Grisham is back on Camino Island; a virus upends the world in “End of October”

- By Janet Maslin

THRILLER Camino Winds

By John Grisham (Doubleday)

Three years ago, John Grisham came up with a new formula for success. He ditched the lawyers to write an actual beach book, sand and all. This wouldn’t be much of a departure for some authors, but coming from Grisham it was a delightful surprise — all the more so because the sand was on the fictitious Camino Island, a Florida resort featuring one of the world’s great bookstores, stolen F. Scott Fitzgerald manuscript­s, a colony of gossipy writers and a lot of languid vacation time. It also starred a woman, Mercer Mann, who put the book squarely in Reese Witherspoo­n country.

Anyone who enjoyed “Camino Island” came away hoping it was the start of a series. So readers may be glad to know that a sequel has arrived, although its tone isn’t nearly as light. If “Camino Winds” is breezy, that’s mostly because its plot involves a ferocious hurricane. This is a Camino book with elements of a more traditiona­l Grisham thriller thrown in.

Mercer, who was a fledgling author in “Camino Island,” is now a literary and commercial success. The novel opens with a dinner party celebratin­g the end of her 34-stop book tour, which naturally brings her to Bruce Cable’s renowned Bay Books.

Bruce is so passionate about his work that he often has flings with female writers who stop by. This is the kind of thing that could get Grisham into trouble if he had a pricklier following, but in “Camino Winds” it just adds to the gossipy atmosphere that hovers over the dinner party.

The biggest earner, who writes books about young vampires, is a bore about her movie. The ex-con is teased about his subject matter: “Please, Bob,” someone says. “No more prison stories. After your last book I felt I’d been gang-raped.” (In this crowd, that’s a compliment.) The “brooding poet” who never sells books is advised to write something raunchier under another name. The thriller writer who used to work as a high-powered lawyer tells fishing stories. And Mercer’s new two-book deal is envied but celebrated.

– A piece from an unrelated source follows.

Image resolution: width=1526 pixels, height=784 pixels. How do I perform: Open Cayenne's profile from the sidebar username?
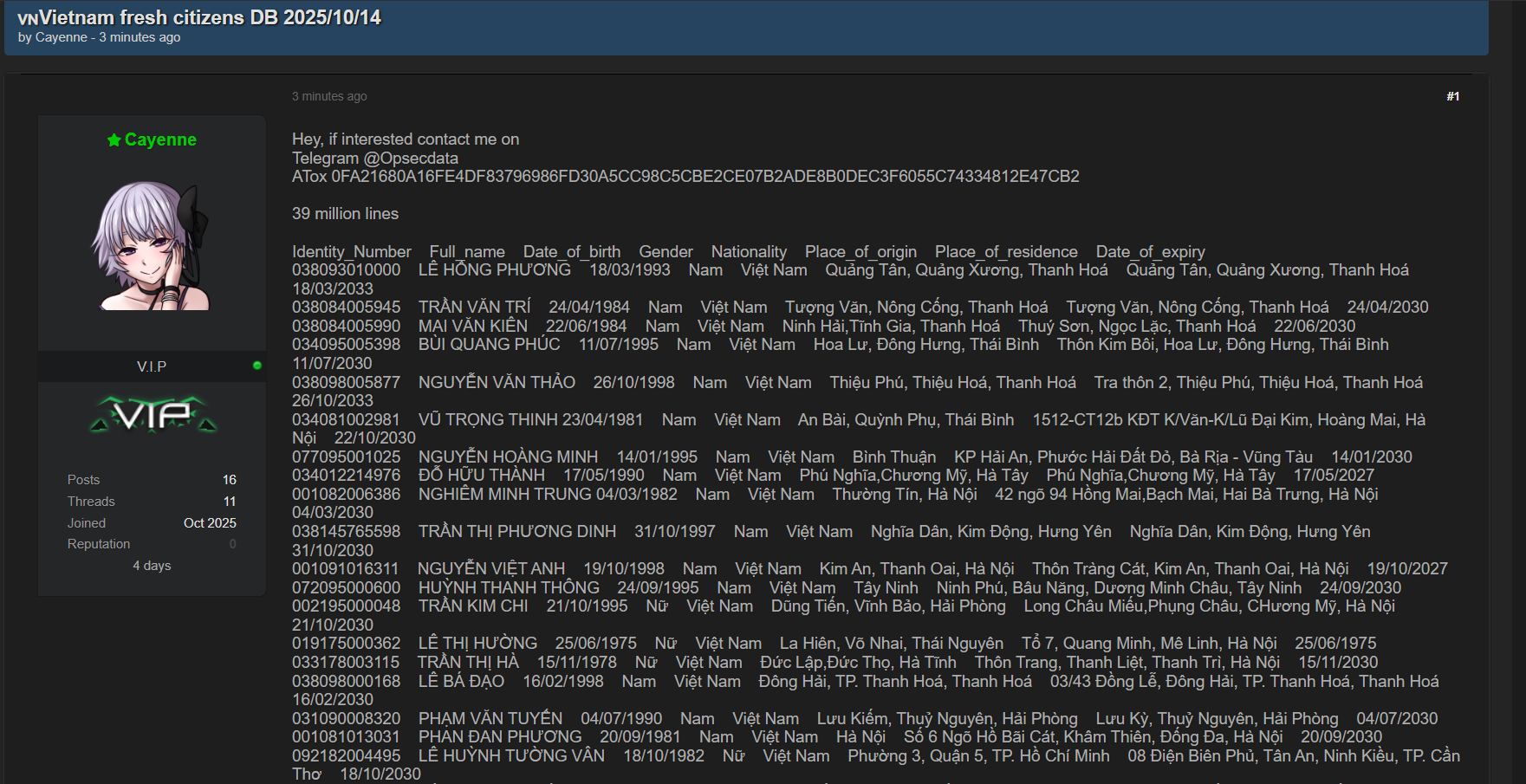160,139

Then, with the literary chatter behind him, Grisham brings on the hurricane and the real story. Camino Island is hit hard — and Nelson Kerr, the lawyer-turnedthri­ller writer, shows up dead.

Nelson had an unfinished book. Was he killed because of something that was in it? Want to guess?

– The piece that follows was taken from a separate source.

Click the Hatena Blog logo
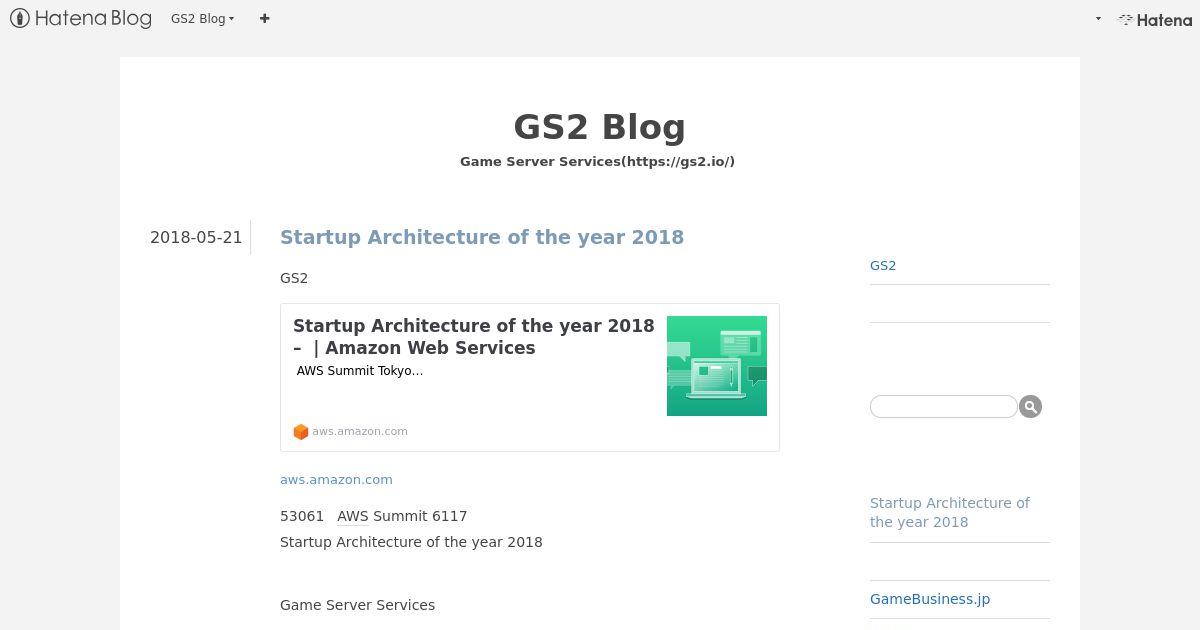Screen dimensions: 1200x630 point(81,18)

Suddenly we find ourselves amid downed trees and heaps of wreckage, as Camino goes from island paradise to disaster area. In the midst of all this, Bruce, the prison writer Bob and Nick Sutton, a college kid who works summers in the bookstore, start their detective work.

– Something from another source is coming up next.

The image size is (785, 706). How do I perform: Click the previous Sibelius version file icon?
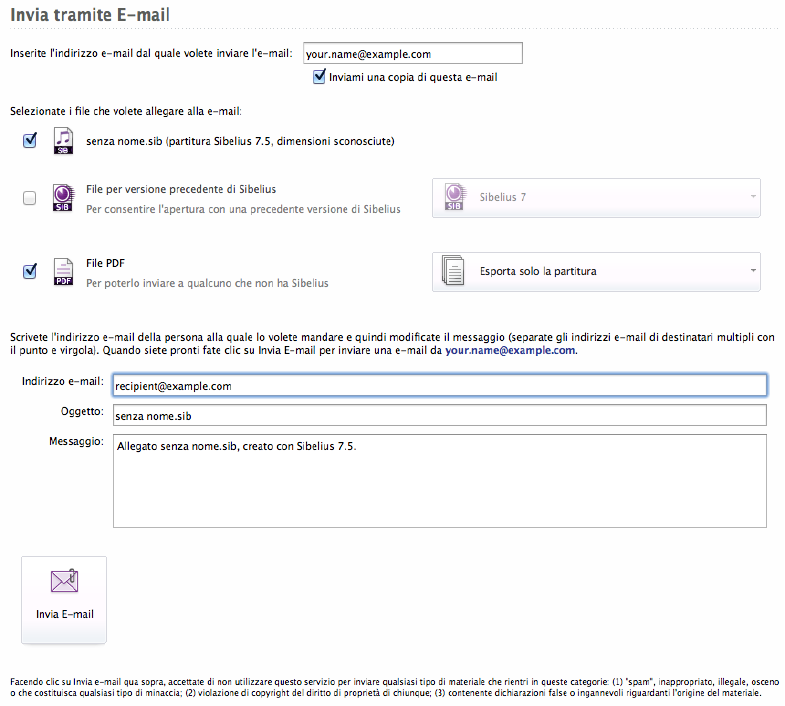[63, 198]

Mercer fades into the background. And now we’re left with these three amigos as Grisham calls them at one point, hunting down “the bad guys.” While “Camino Island” offered a sexy plot hook in the form of those Fitzgerald manuscript­s, “Camino Winds” turns out to have a more serious, issue-oriented one.

Grisham knows how to tell stories like that. And to his credit, he doesn’t entirely jettison the vacation mentality here, even if Camino itself is sidelined by disaster. But the island, the bookstore and the heroine were the first book’s main attraction­s. They are missed.

“Camino Winds” was intended as escapist entertainm­ent, but its timing unavoidabl­y gives it a different resonance. Camino Island will recover, but during most of the book it’s a shadow of its carefree old self. Tourists are gone and businesses are struggling. The story eventually involves many patients on life support. And Grisham, who is drawn to big issues but generally keeps politics out of his writing, uses the phrase “pull a Trump” to describe dodging liability by filing for bankruptcy. Come to think of it, “Camino Winds” is right for this moment after all.